If the first signaling is received from the sender (S10=yes), the first instructing means 30 instructs a resource function processor to perform voice activity detection on the audio stream (S30). The sequence of S20 and S30 is arbitrary. S20 and S30 may be performed one after the other or fully or partly in parallel.
The second instructing means 40 instructs the resource function processor to apply a policy on the subgroup of the first media streams (S40). The policy includes passing or discarding at least some of the first media streams of the subgroup and/or selecting destinations for the media streams depending on a result of the voice activity detection on the audio stream.
FIG. 3 shows an apparatus according to an embodiment of the invention. The apparatus may be a MRFP or an element thereof. FIG. 4 shows a method according to an embodiment of the invention. The apparatus according to FIG. 3 may perform the method of FIG. 4 but is not limited to this method. The method of FIG. 4 may be performed by the apparatus of FIG. 3 but is not limited to being performed by this apparatus.
The apparatus comprises performing means 110, checking means 120, monitoring means 130, and applying means 140. The performing means 110, checking means 120, monitoring means 130, and applying means 140 may be performing processor, checking processor, monitoring processor, and applying processor, respectively, or may all be implemented on one physical processor.
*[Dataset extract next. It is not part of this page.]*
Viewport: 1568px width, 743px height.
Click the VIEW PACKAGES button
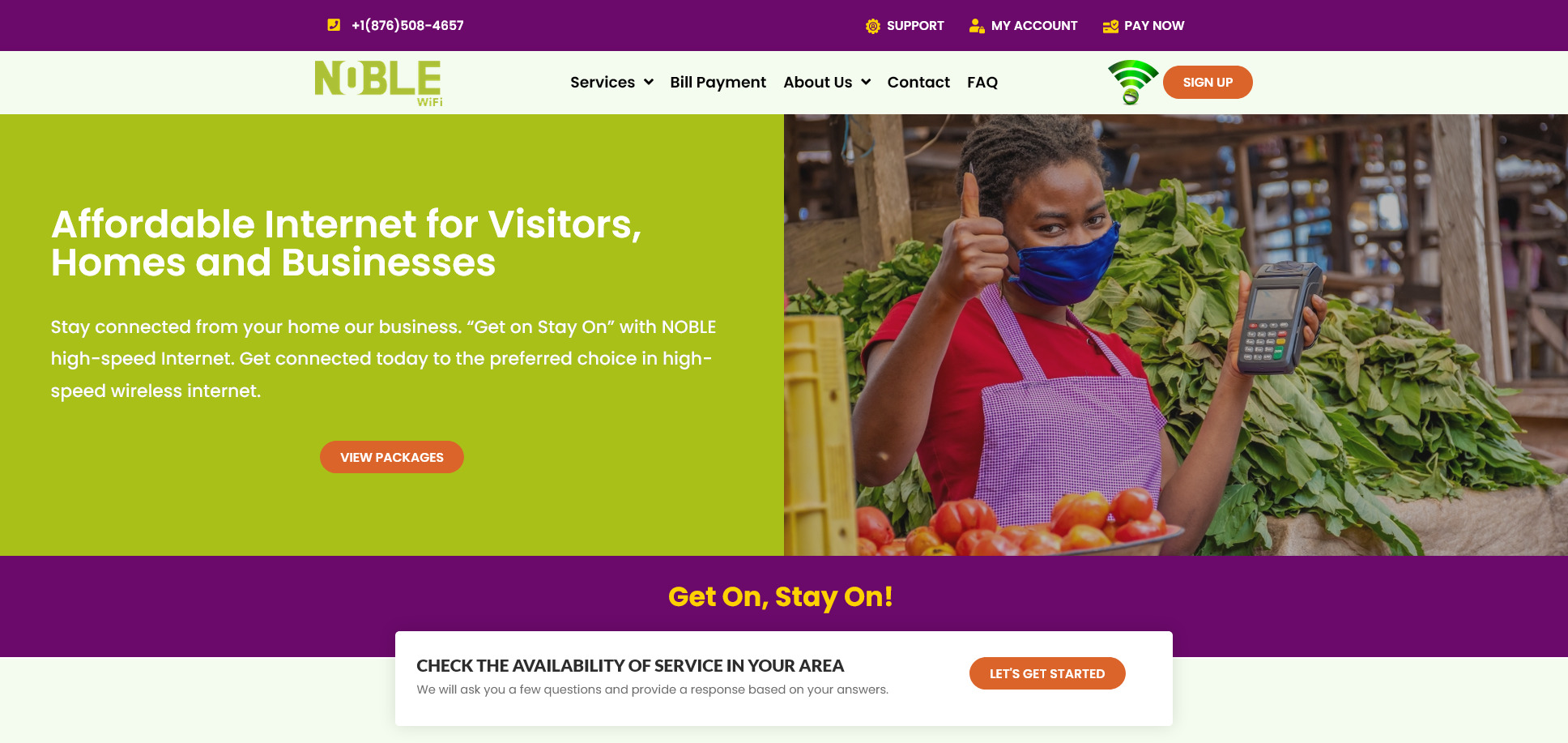tap(392, 457)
The performing means 110 performs voice activity detection on a received first audio stream based on an instruction received from a controller. The controller may be a MRFC.
The checking means 120 checks if a received first media stream is within a group based on information about the group received from the controller (S120). The information about the group informs that each media stream of the group including the first audio stream originates from a sender.
The monitoring means 130 monitors if an instruction to apply a policy on the media streams of the group is received from the controller.
The sequence of S110, S120, and S130 is arbitrary. S110, S120, and S130 may be performed one after the other or fully or partly in parallel. In some embodiments, at least one of S120 and S130 may be performed only if in S110 a voice is detected in the audio stream. In some embodiments, at least one of S110 and S130 may be performed only if in S120 the first media stream is in the group. In some embodiments, at least one of S110 and S120 may be performed only if the instruction is received in S130.
If,

- according to the information about the group, the first media stream originates from the sender (S120=“yes”); and
- an instruction to apply the policy is received from the controller (S130=“yes”),
  the applying means 140 applies the policy on the received first media stream (S140). The policy includes at least passing or discarding the first media stream and/or selecting destinations for the first media stream depending on a result of the voice activity detection on the first audio stream at least if the first media stream is transporting media of some predefined media types.

FIG. 5 shows an apparatus according to an embodiment of the invention. The apparatus comprises at least one processor 610, at least one memory 620 including computer program code, and the at least one processor 610, with the at least one memory 620 and the computer program code, being arranged to cause the apparatus to at least perform at least the method according to any of FIGS. 2 and 4.
FIG. 6 depicts the MRFP configuration for a conference with 4 participants (UE1 to UE4) as an example embodiment of the invention.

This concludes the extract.